- North Newport Christian Church
- U.S. National Register of Historic Places
- Location: Jct. of ME 222 and Pratt Rd., NE corner, North Newport, Maine
- Coordinates: 44°53′29″N 69°12′25″W﻿ / ﻿44.89139°N 69.20694°W
- Area: less than one acre
- Built: 1857
- Architect: Steward, Abiah
- Architectural style: Italianate, Greek Revival
- NRHP reference No.: 95000726
- Added to NRHP: June 20, 1995

= North Newport Christian Church =

Historic church in Maine, United States

North Newport Christian Church is an historic church at the junction of Maine State Route 222 and Pratt Road in North Newport, Maine. Built in 1857, it is a fine example of a transitional Greek Revival-Italianate church in a rural context. It originally housed both Baptist and Congregationalist congregations, but later was used only by the latter, and is now infrequently used. It was listed on the National Register of Historic Places in 1995.
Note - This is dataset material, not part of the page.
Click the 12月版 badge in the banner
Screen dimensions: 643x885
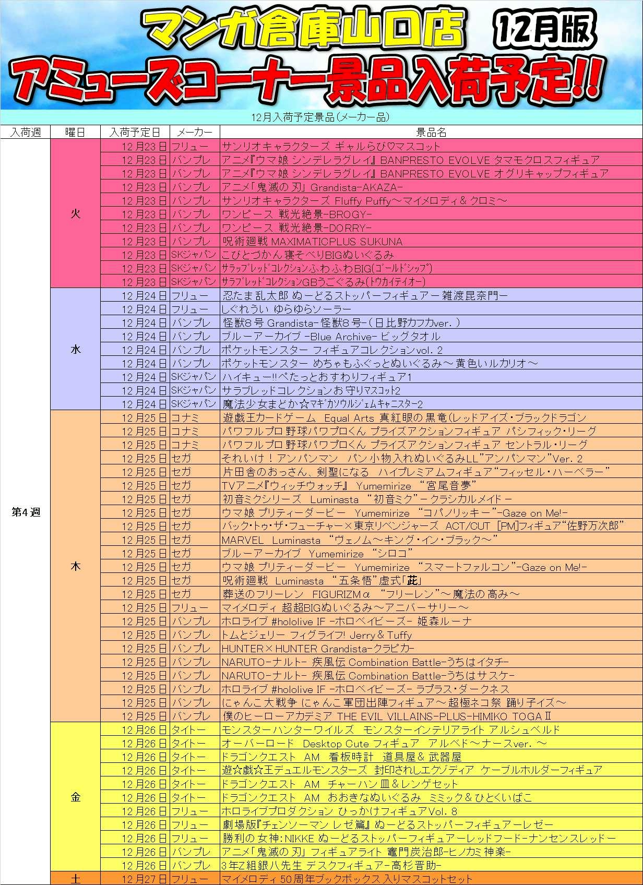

==Description and history==
The North Newport Christian Church is set at the northwest corner of Pratt Road and Mullen Street (Maine SR 222) in northern Newport, about halfway between Corinna and Stetson. It is a single-story wood-frame structure, with a front-facing gable roof, clapboard siding, and a stone foundation. The gable ends have returns, and the gables and eaves have extended overhangs with decorative brackets. The building corners are pilastered. The main facade, facing south, is symmetrically arranged, with a pair of entrances, each framed by pilasters and a bracketed cornice on either side of a single window. The gable end is decorated with a large triangular false louver. The interior has small vestibule areas, leading into the main chamber, which has original pews with two aisles, and a raised platform at the far end.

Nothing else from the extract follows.